# Math Help - Uniform convergence

1. ## Uniform convergence

1) $Let~M\in\mathbb{R}>0$ Show that $\sum_{n=1}^{\infty} \frac{z^{2n}}{n!}$ converges uniformly for $|z| < M$.

That part I feel confident on. I use ratio test on $\sum_{n=1}^{\infty} \frac{M^{2n}}{n!}$ and find convergence, then use Weierstrauss M-Test to show the statement as required.

2) Does $\sum_{n=1}^{\infty} \frac{z^{2n}}{n!}$ converge uniformly on $\mathbb{C}$?

Here is where I'm a bit confused. Part 1 shows uniform convergence for |z| < M and doesn't set any requirements on M, but the only example I have says the answer is still no, as z=0 is convergence, but not uniformly. A bit of explanation would be wonderful! Thanks

2. ## Re: Uniform convergence

For part 2), remember the expansion for $e^w=\sum w^n/n!$.

3. ## Re: Uniform convergence

Originally Posted by Thomas154321
1) $Let~M\in\mathbb{R}>0$ Show that $\sum_{n=1}^{\infty} \frac{z^{2n}}{n!}$ converges uniformly for $|z| < M$.
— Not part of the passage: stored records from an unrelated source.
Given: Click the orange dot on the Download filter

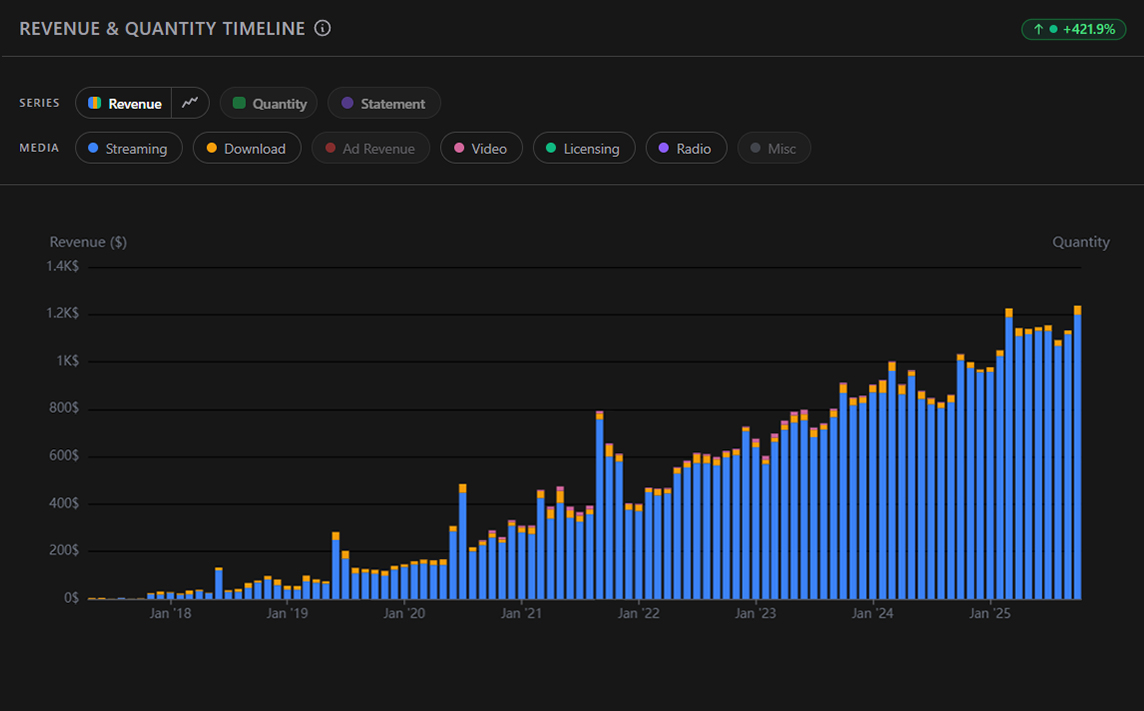Looking at the screenshot, I should (212, 148).
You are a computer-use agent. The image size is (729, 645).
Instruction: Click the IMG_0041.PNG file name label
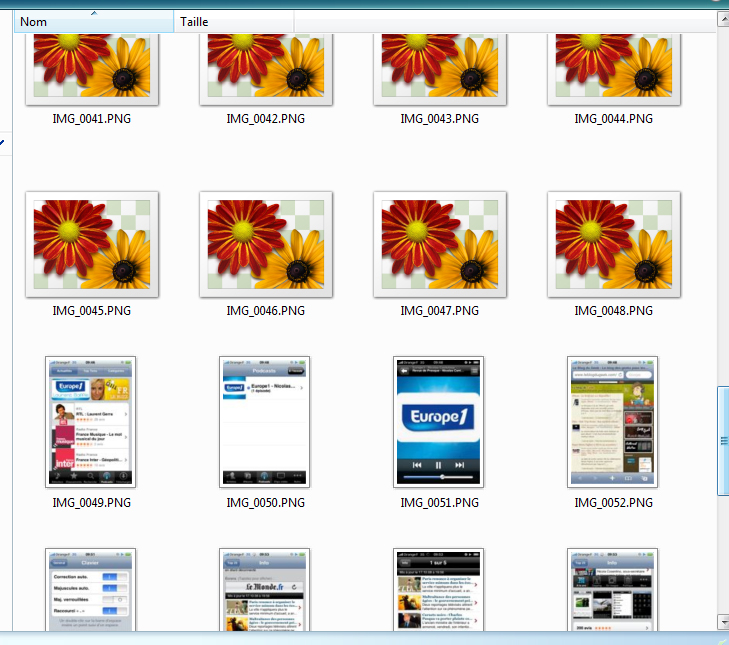[92, 119]
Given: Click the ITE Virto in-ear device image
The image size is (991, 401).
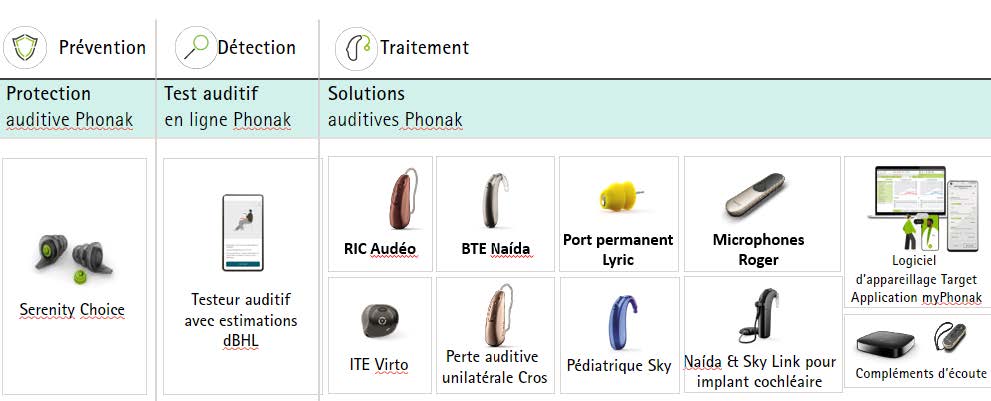Looking at the screenshot, I should point(380,321).
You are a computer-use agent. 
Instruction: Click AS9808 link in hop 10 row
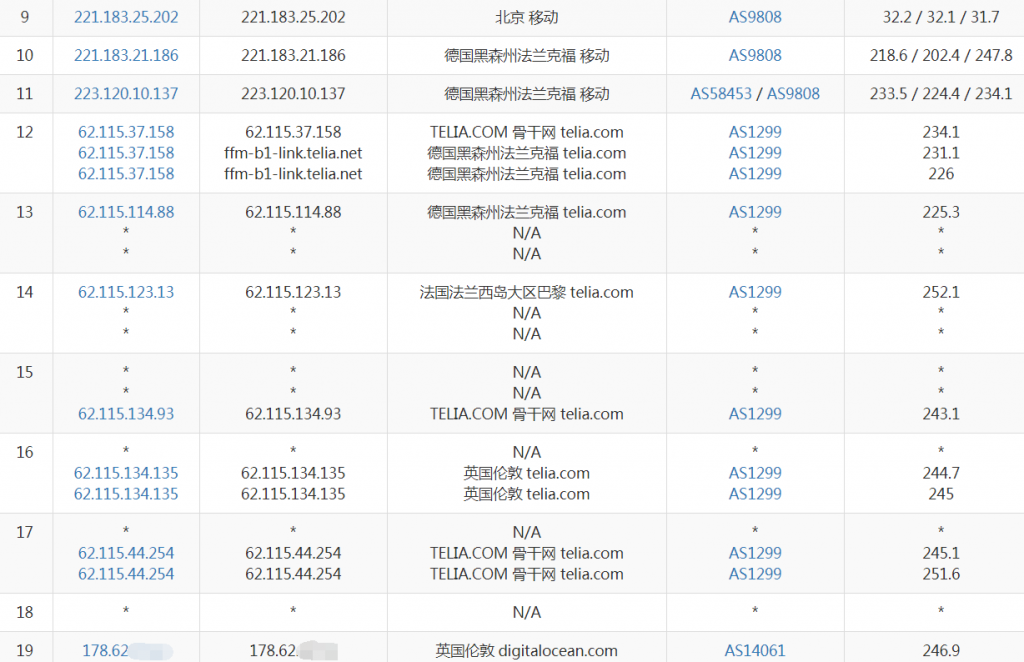coord(755,55)
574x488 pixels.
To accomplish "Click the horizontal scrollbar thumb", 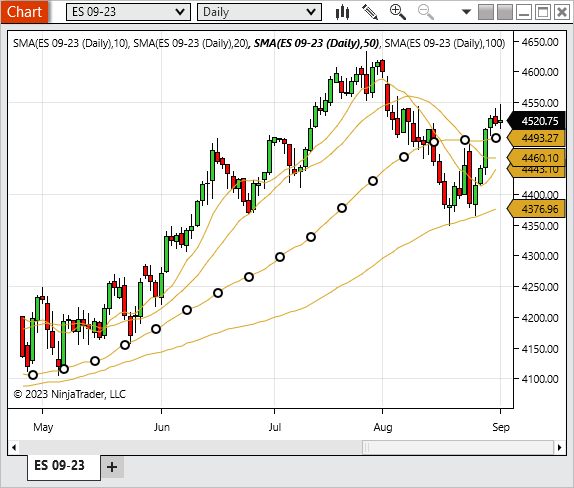I will pyautogui.click(x=458, y=447).
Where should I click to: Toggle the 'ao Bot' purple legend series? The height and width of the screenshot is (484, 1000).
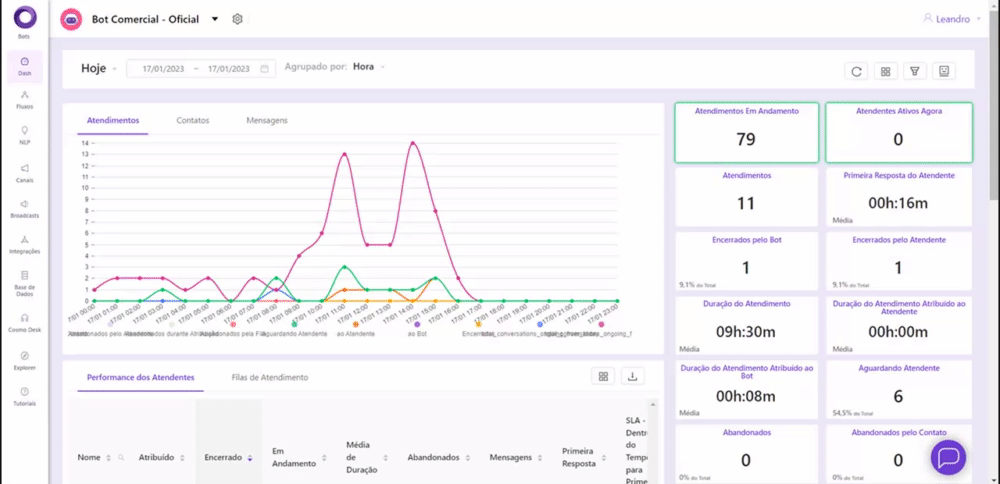416,325
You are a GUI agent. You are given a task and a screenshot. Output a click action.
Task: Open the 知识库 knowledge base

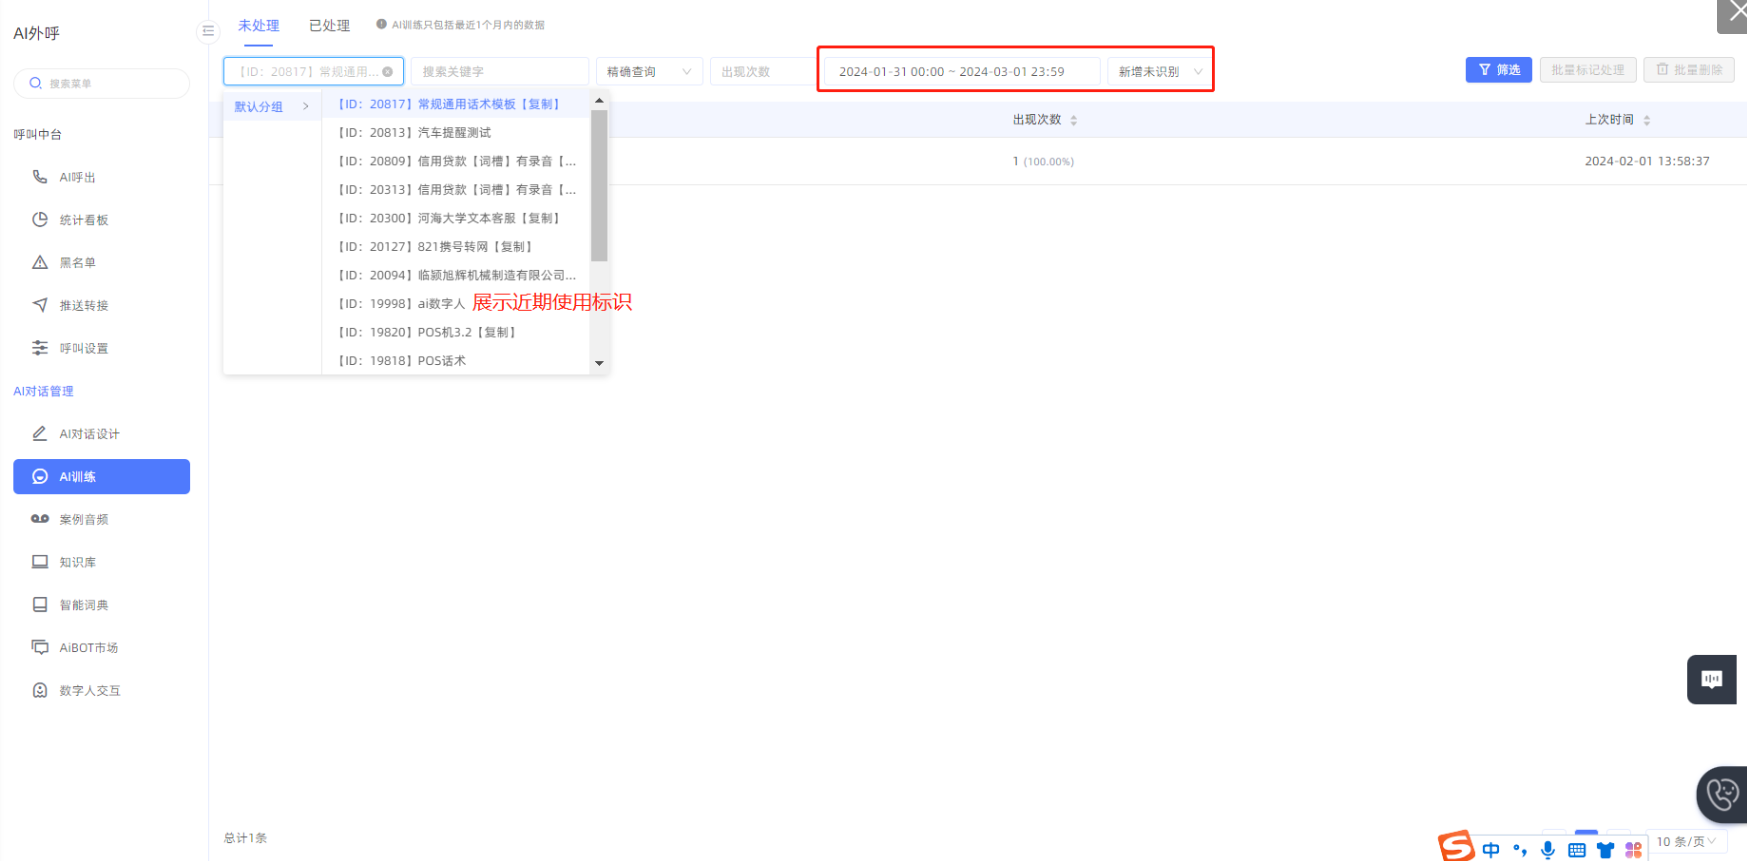pyautogui.click(x=77, y=563)
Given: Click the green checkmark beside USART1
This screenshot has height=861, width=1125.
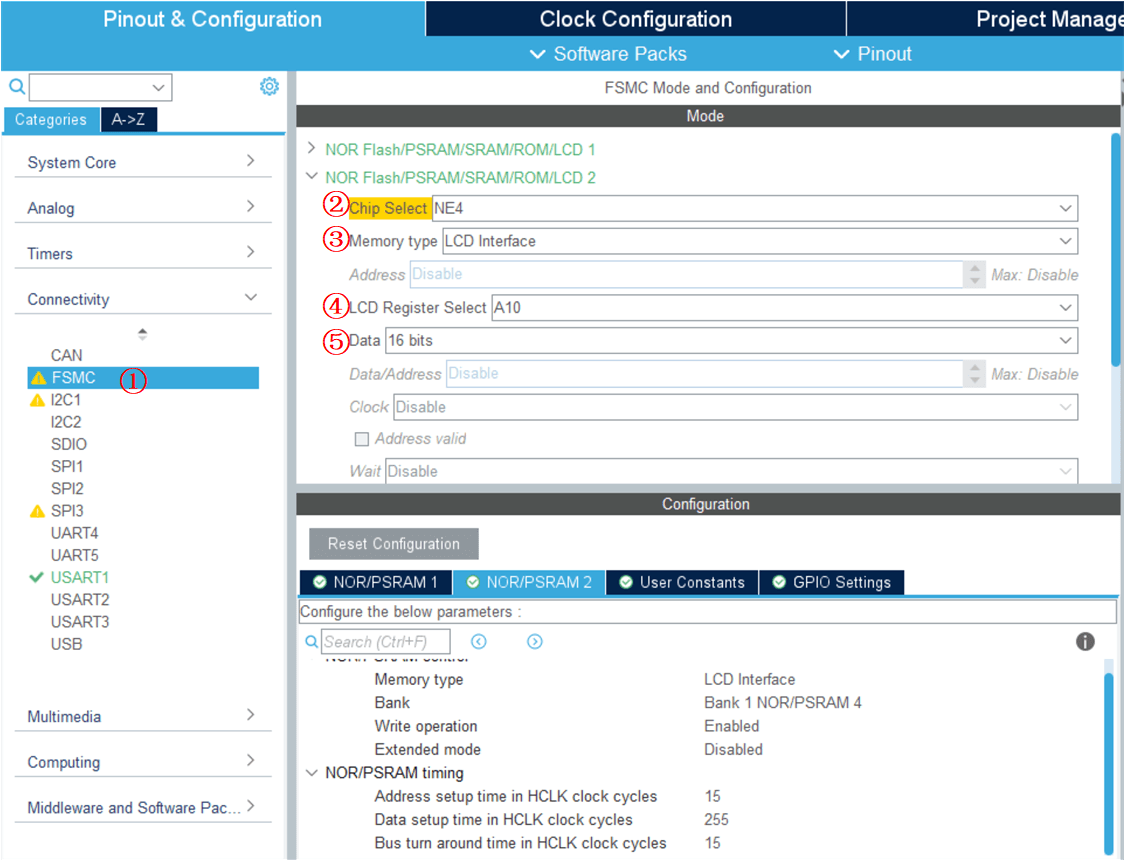Looking at the screenshot, I should click(37, 578).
That part I feel confident on. I use ratio test on $\sum_{n=1}^{\infty} \frac{M^{2n}}{n!}$ and find convergence, then use Weierstrauss M-Test to show the statement as required.

2) Does $\sum_{n=1}^{\infty} \frac{z^{2n}}{n!}$ converge uniformly on $\mathbb{C}$?

Here is where I'm a bit confused. Part 1 shows uniform convergence for |z| < M and doesn't set any requirements on M, but the only example I have says the answer is still no, as z=0 is convergence, but not uniformly. A bit of explanation would be wonderful! Thanks
Just use the ratio test for part 2.

The series is convergent wherever \displaystyle \begin{align*} \lim_{n \to \infty} \left| \frac{a_{n+1}}{a_n} \right| < 1 \end{align*}, so solve

\displaystyle \begin{align*} \lim_{n \to \infty} \left| \frac{\frac{z^{2 \left( n + 1 \right) } }{\left( n + 1 \right) !}}{\frac{z^{2n}}{n!}} \right| &< 1 \\ \lim_{n \to \infty} \left| \frac{n!\,z^{2n + 2}}{\left( n + 1 \right) n! \, z^{2n}} \right| &< 1 \\ \lim_{n \to \infty} \left| \frac{z^2}{n + 1} \right| &< 1 \\ \left| z^2 \right| \lim_{n \to \infty} \frac{1}{n + 1} &< 1 \\ \left| z \right| ^2 \cdot 0 &< 1 \\ 0 &< 1 \end{align*}

The limit of the ratios is 0, which is ALWAYS less than 1, no matter what value of z. So that means that the series is convergent for all z.